Render every one of the rows below as a numbered list, leaving out blank lines and omitting all pictures.

[Stored data entries]
+ + + + + + +
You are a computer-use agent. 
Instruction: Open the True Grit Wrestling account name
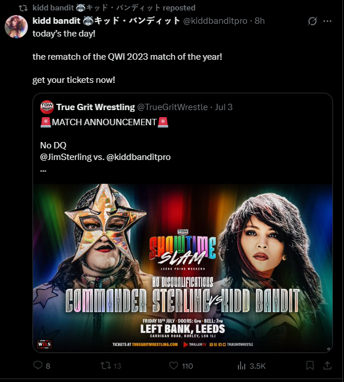[x=96, y=107]
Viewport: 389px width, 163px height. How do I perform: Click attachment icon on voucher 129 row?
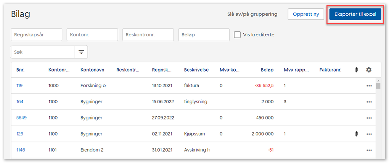[x=356, y=134]
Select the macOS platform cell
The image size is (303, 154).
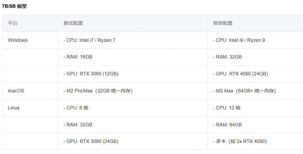[x=16, y=91]
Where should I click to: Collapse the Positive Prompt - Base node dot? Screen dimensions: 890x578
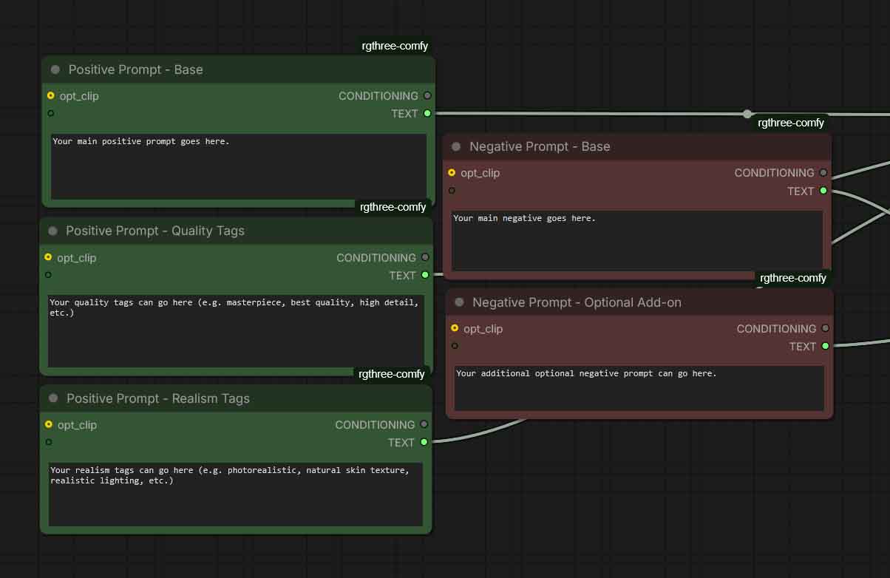coord(55,69)
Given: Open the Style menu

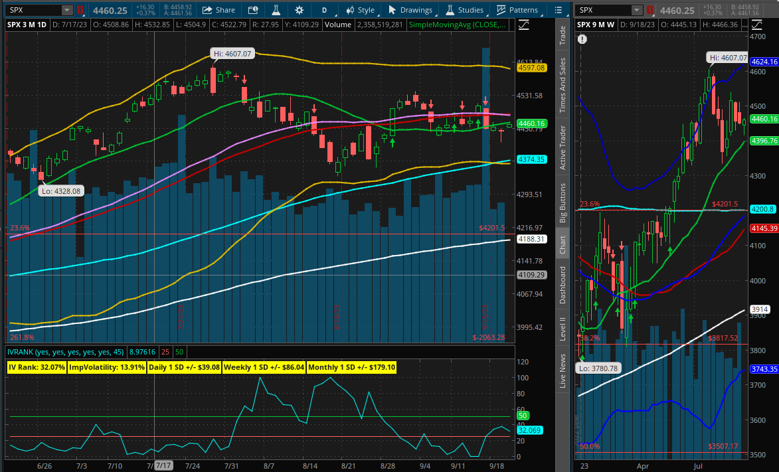Looking at the screenshot, I should tap(359, 10).
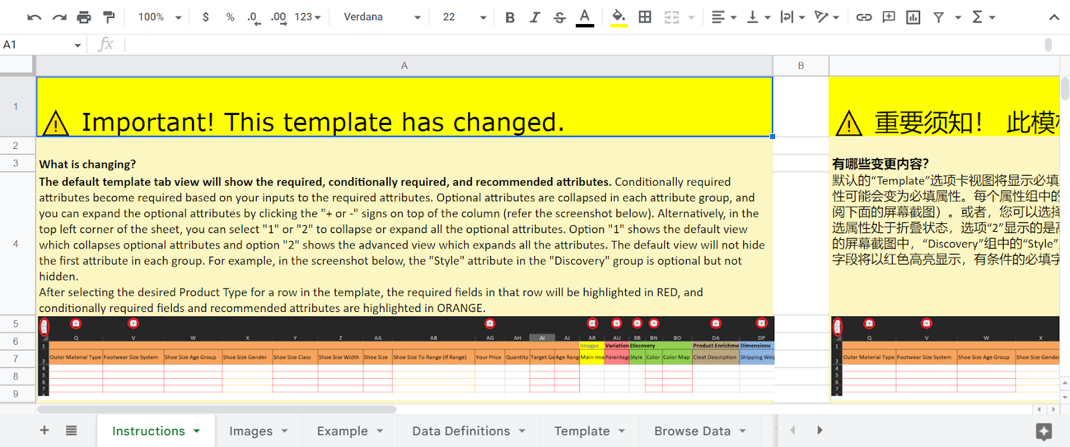1070x447 pixels.
Task: Create a filter with funnel icon
Action: [939, 17]
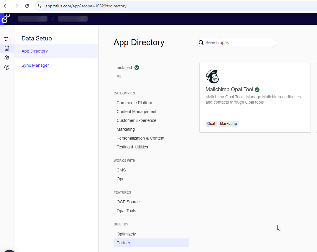Filter by Installed apps
Screen dimensions: 317x252
pos(124,68)
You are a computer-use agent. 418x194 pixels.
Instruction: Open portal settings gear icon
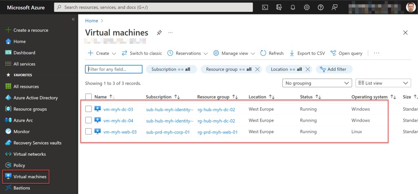[x=307, y=7]
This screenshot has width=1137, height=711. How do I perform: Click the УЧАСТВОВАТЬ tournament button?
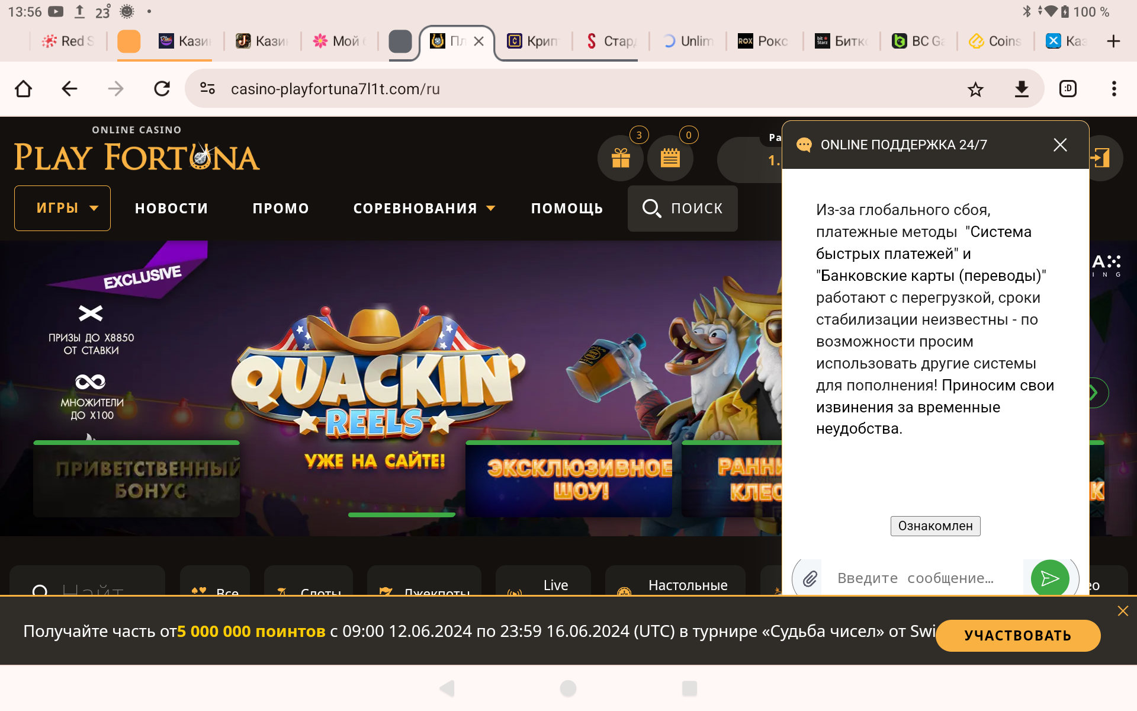(x=1017, y=636)
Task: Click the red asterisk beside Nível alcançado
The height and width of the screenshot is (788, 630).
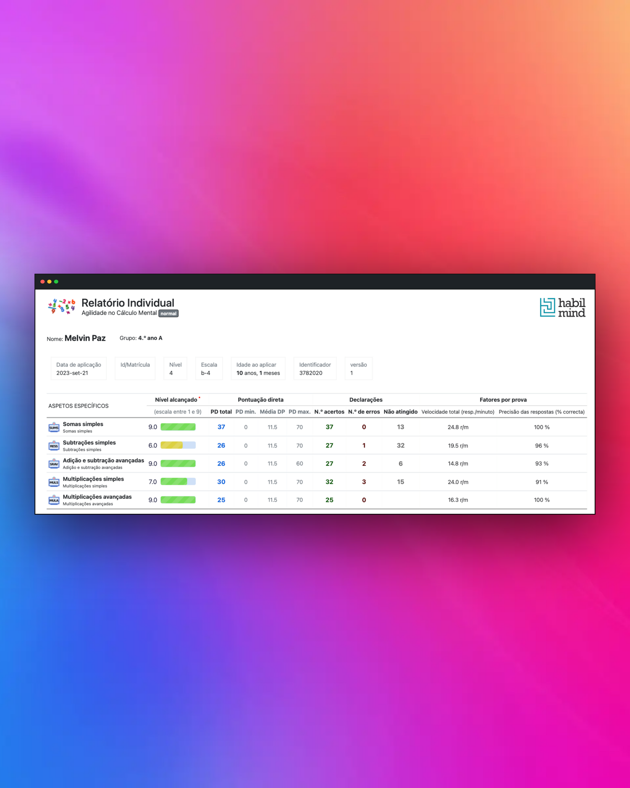Action: (x=199, y=397)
+ + + + + + +
■ FINAL RESULT
1. You are a computer-use agent. 
2. Instruction: Open the True Grit Wrestling account name
3. [x=96, y=107]
4. Viewport: 389px width, 163px height. How do I perform: Click attachment icon on voucher 129 row?
5. [x=356, y=134]
6. Select the macOS platform cell
7. The image size is (303, 154).
8. [x=16, y=91]
9. Where should I click to: Collapse the Positive Prompt - Base node dot? Screen dimensions: 890x578
10. coord(55,69)
11. Given: Open the Style menu
12. Looking at the screenshot, I should tap(359, 10).
13. 1070x447 pixels.
14. Task: Create a filter with funnel icon
15. Action: [939, 17]
16. Filter by Installed apps
17. Screen dimensions: 317x252
18. pos(124,68)
19. You are a computer-use agent. 418x194 pixels.
20. Instruction: Open portal settings gear icon
21. [x=307, y=7]
22. This screenshot has width=1137, height=711. How do I perform: Click the УЧАСТВОВАТЬ tournament button?
23. (x=1017, y=636)
24. Task: Click the red asterisk beside Nível alcançado
25. The height and width of the screenshot is (788, 630).
26. Action: (x=199, y=397)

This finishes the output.